• [Task requirements]:
Provide an exact copy of the data, excluding the images.

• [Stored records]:
-- Opening Marker --

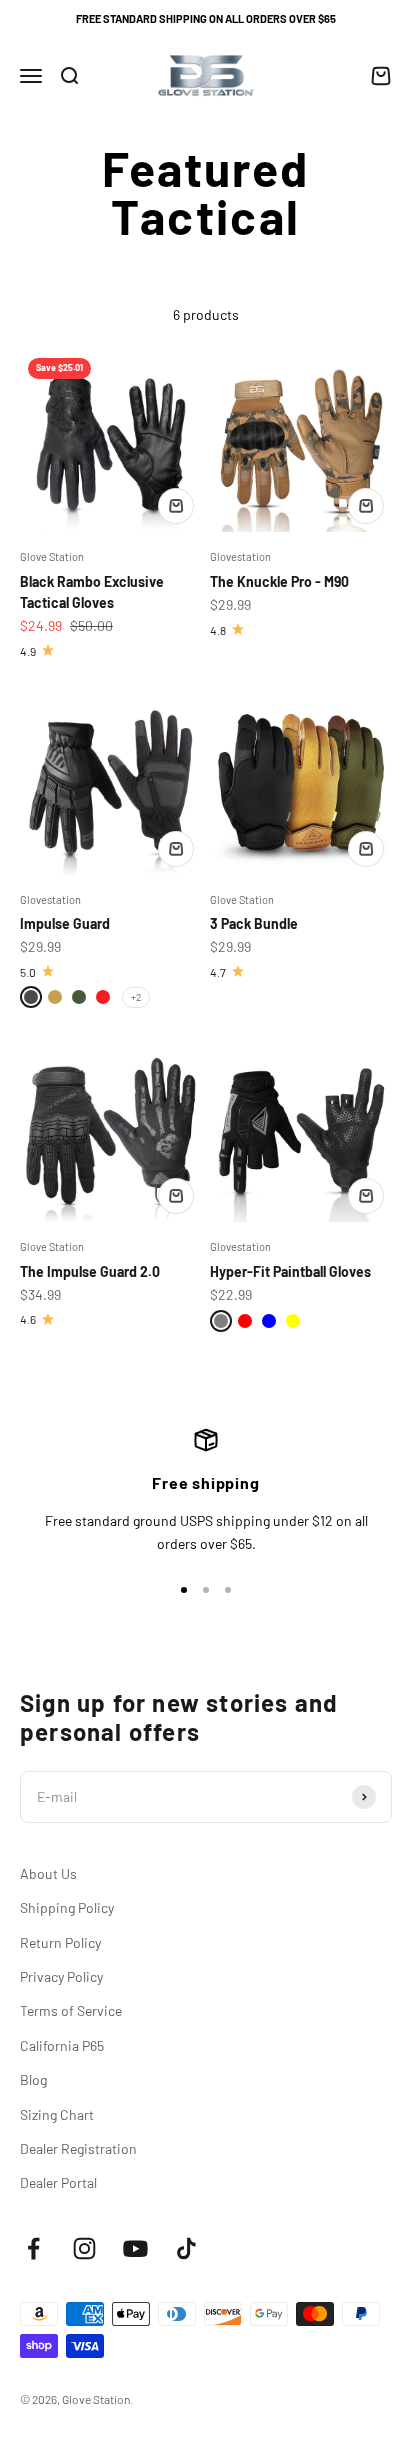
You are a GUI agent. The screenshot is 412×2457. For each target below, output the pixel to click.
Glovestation (240, 556)
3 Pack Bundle (254, 923)
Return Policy (60, 1942)
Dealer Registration (78, 2148)
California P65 (62, 2045)
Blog (33, 2079)
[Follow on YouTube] (135, 2248)
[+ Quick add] (176, 506)
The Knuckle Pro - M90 (279, 581)
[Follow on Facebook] (33, 2248)
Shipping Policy (67, 1907)
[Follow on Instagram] (84, 2248)
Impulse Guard (65, 923)
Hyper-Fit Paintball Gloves (290, 1271)
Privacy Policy (61, 1976)
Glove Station (52, 556)
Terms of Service (71, 2010)
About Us (48, 1873)
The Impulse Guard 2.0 (90, 1271)
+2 (136, 997)
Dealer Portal (58, 2182)
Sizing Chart (57, 2114)
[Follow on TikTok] (186, 2248)
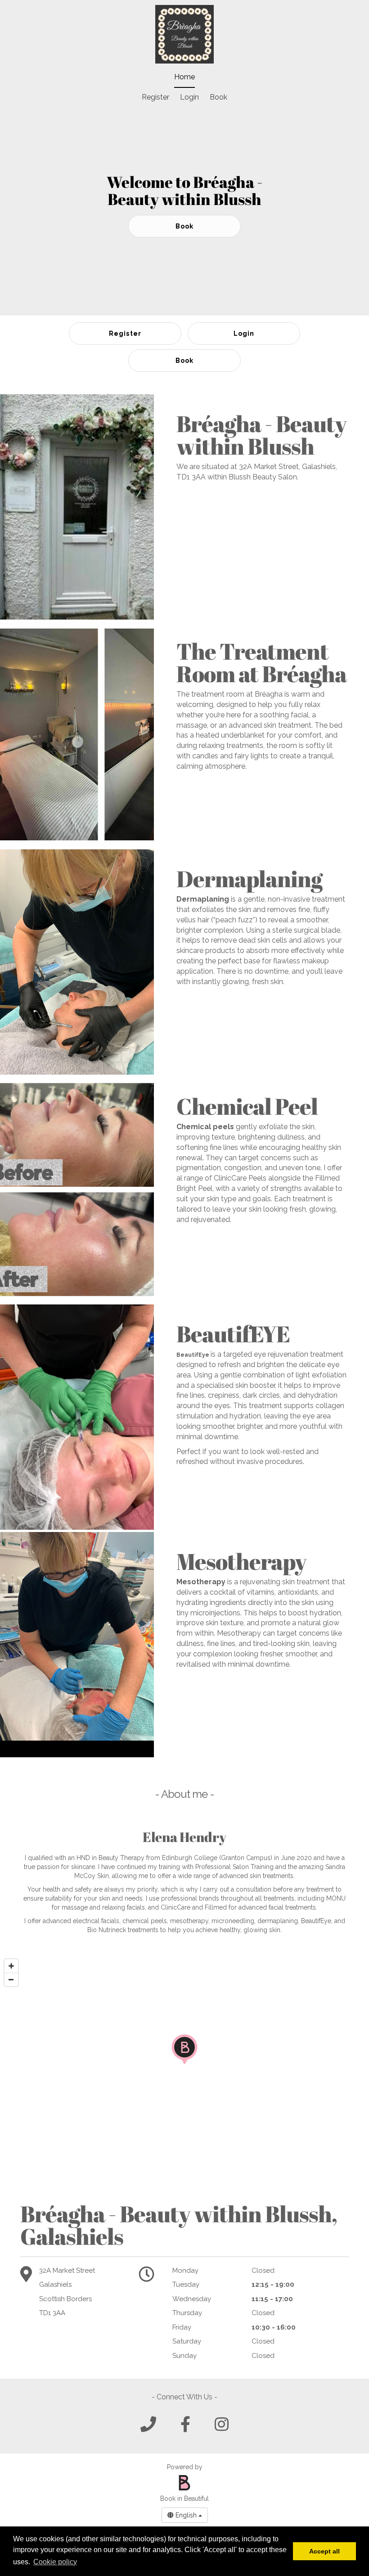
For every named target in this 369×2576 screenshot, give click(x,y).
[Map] (184, 2067)
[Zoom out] (11, 1979)
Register (155, 97)
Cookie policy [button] (55, 2562)
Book (218, 97)
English (186, 2515)
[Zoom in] (11, 1966)
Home (184, 77)
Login (189, 97)
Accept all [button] (324, 2551)
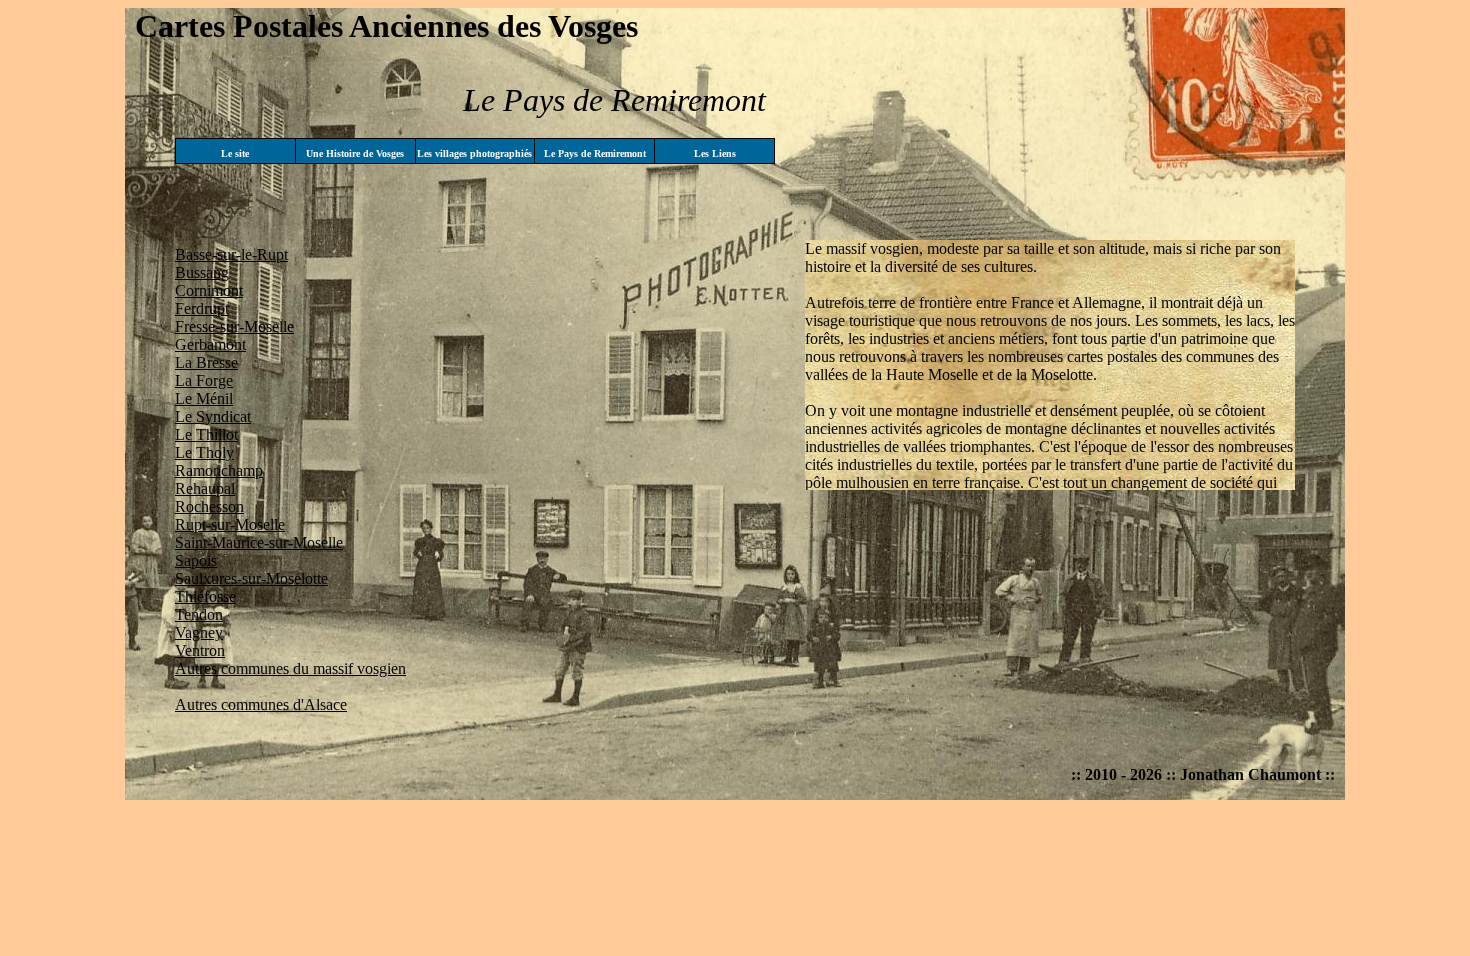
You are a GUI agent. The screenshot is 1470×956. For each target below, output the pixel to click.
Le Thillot (206, 434)
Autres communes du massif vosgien (290, 668)
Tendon (199, 614)
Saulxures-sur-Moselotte (251, 578)
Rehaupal (205, 488)
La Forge (204, 380)
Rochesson (209, 506)
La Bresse (206, 362)
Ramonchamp (219, 470)
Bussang (202, 272)
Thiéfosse (205, 596)
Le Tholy (204, 452)
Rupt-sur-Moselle (230, 524)
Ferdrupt (202, 308)
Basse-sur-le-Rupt (231, 254)
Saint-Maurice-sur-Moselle (259, 542)
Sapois (196, 560)
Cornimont (209, 290)
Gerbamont (210, 344)
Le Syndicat (213, 416)
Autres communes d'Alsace (261, 704)
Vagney (199, 632)
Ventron (200, 650)
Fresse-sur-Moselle (234, 326)
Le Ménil (204, 398)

-- Closing Marker --

• [Response]:
You are a GUI agent. The screenshot is 412×2457. For each target below, output the pixel to click.
Glovestation (240, 556)
3 Pack Bundle (254, 923)
Return Policy (60, 1942)
Dealer Registration (78, 2148)
California P65 (62, 2045)
Blog (33, 2079)
[Follow on YouTube] (135, 2248)
[+ Quick add] (176, 506)
The Knuckle Pro - M90 (279, 581)
[Follow on Facebook] (33, 2248)
Shipping Policy (67, 1907)
[Follow on Instagram] (84, 2248)
Impulse Guard (65, 923)
Hyper-Fit Paintball Gloves (290, 1271)
Privacy Policy (61, 1976)
Glove Station (52, 556)
Terms of Service (71, 2010)
About Us (48, 1873)
The Impulse Guard 2.0 (90, 1271)
+2 (136, 997)
Dealer Portal (58, 2182)
Sizing Chart (57, 2114)
[Follow on TikTok] (186, 2248)
For every named target in this 369×2576 screenshot, give click(x,y).
[Map] (184, 2067)
[Zoom out] (11, 1979)
Register (155, 97)
Cookie policy [button] (55, 2562)
Book (218, 97)
English (186, 2515)
[Zoom in] (11, 1966)
Home (184, 77)
Login (189, 97)
Accept all [button] (324, 2551)
You are a GUI agent. The screenshot is 1470×956. For each target below, output the pixel to click.
Le Thillot (206, 434)
Autres communes du massif vosgien (290, 668)
Tendon (199, 614)
Saulxures-sur-Moselotte (251, 578)
Rehaupal (205, 488)
La Forge (204, 380)
Rochesson (209, 506)
La Bresse (206, 362)
Ramonchamp (219, 470)
Bussang (202, 272)
Thiéfosse (205, 596)
Le Tholy (204, 452)
Rupt-sur-Moselle (230, 524)
Ferdrupt (202, 308)
Basse-sur-le-Rupt (231, 254)
Saint-Maurice-sur-Moselle (259, 542)
Sapois (196, 560)
Cornimont (209, 290)
Gerbamont (210, 344)
Le Syndicat (213, 416)
Autres communes d'Alsace (261, 704)
Vagney (199, 632)
Ventron (200, 650)
Fresse-sur-Moselle (234, 326)
Le Ménil (204, 398)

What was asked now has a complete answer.